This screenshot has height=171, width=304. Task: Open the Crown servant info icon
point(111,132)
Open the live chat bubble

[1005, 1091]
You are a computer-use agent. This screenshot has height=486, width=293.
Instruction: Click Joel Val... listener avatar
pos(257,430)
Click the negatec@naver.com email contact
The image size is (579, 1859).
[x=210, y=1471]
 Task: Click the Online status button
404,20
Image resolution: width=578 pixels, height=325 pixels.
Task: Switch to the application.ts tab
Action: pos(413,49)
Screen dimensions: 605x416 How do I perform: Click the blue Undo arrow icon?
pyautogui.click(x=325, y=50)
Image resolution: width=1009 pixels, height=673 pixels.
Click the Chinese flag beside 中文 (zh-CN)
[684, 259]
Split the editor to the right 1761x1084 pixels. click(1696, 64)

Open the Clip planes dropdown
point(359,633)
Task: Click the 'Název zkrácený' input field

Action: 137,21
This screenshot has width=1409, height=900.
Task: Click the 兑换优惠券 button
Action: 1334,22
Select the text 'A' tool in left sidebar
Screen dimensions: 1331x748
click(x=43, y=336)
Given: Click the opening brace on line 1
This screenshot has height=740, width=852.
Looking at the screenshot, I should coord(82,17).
━━━━━━━━━━━━━━━━━━━━
JOB: Could you give the entries above as a Markdown table with the columns Row and Line, numbering each non-blank line in order and skipping the blank ones?

WRITTEN RESPONSE:
| Row | Line |
|---|---|
| 1 | This screenshot has height=171, width=304. Task: Open the Crown servant info icon |
| 2 | point(111,132) |
| 3 | Open the live chat bubble |
| 4 | [1005, 1091] |
| 5 | You are a computer-use agent. This screenshot has height=486, width=293. |
| 6 | Instruction: Click Joel Val... listener avatar |
| 7 | pos(257,430) |
| 8 | Click the negatec@naver.com email contact |
| 9 | The image size is (579, 1859). |
| 10 | [x=210, y=1471] |
| 11 |  Task: Click the Online status button |
| 12 | 404,20 |
| 13 | Image resolution: width=578 pixels, height=325 pixels. |
| 14 | Task: Switch to the application.ts tab |
| 15 | Action: pos(413,49) |
| 16 | Screen dimensions: 605x416 How do I perform: Click the blue Undo arrow icon? |
| 17 | pyautogui.click(x=325, y=50) |
| 18 | Image resolution: width=1009 pixels, height=673 pixels. |
| 19 | Click the Chinese flag beside 中文 (zh-CN) |
| 20 | [684, 259] |
| 21 | Split the editor to the right 1761x1084 pixels. click(1696, 64) |
| 22 | Open the Clip planes dropdown |
| 23 | point(359,633) |
| 24 | Task: Click the 'Název zkrácený' input field |
| 25 | Action: 137,21 |
| 26 | This screenshot has width=1409, height=900. |
| 27 | Task: Click the 兑换优惠券 button |
| 28 | Action: 1334,22 |
| 29 | Select the text 'A' tool in left sidebar |
| 30 | Screen dimensions: 1331x748 |
| 31 | click(x=43, y=336) |
| 32 | Given: Click the opening brace on line 1 |
| 33 | This screenshot has height=740, width=852. |
| 34 | Looking at the screenshot, I should coord(82,17). |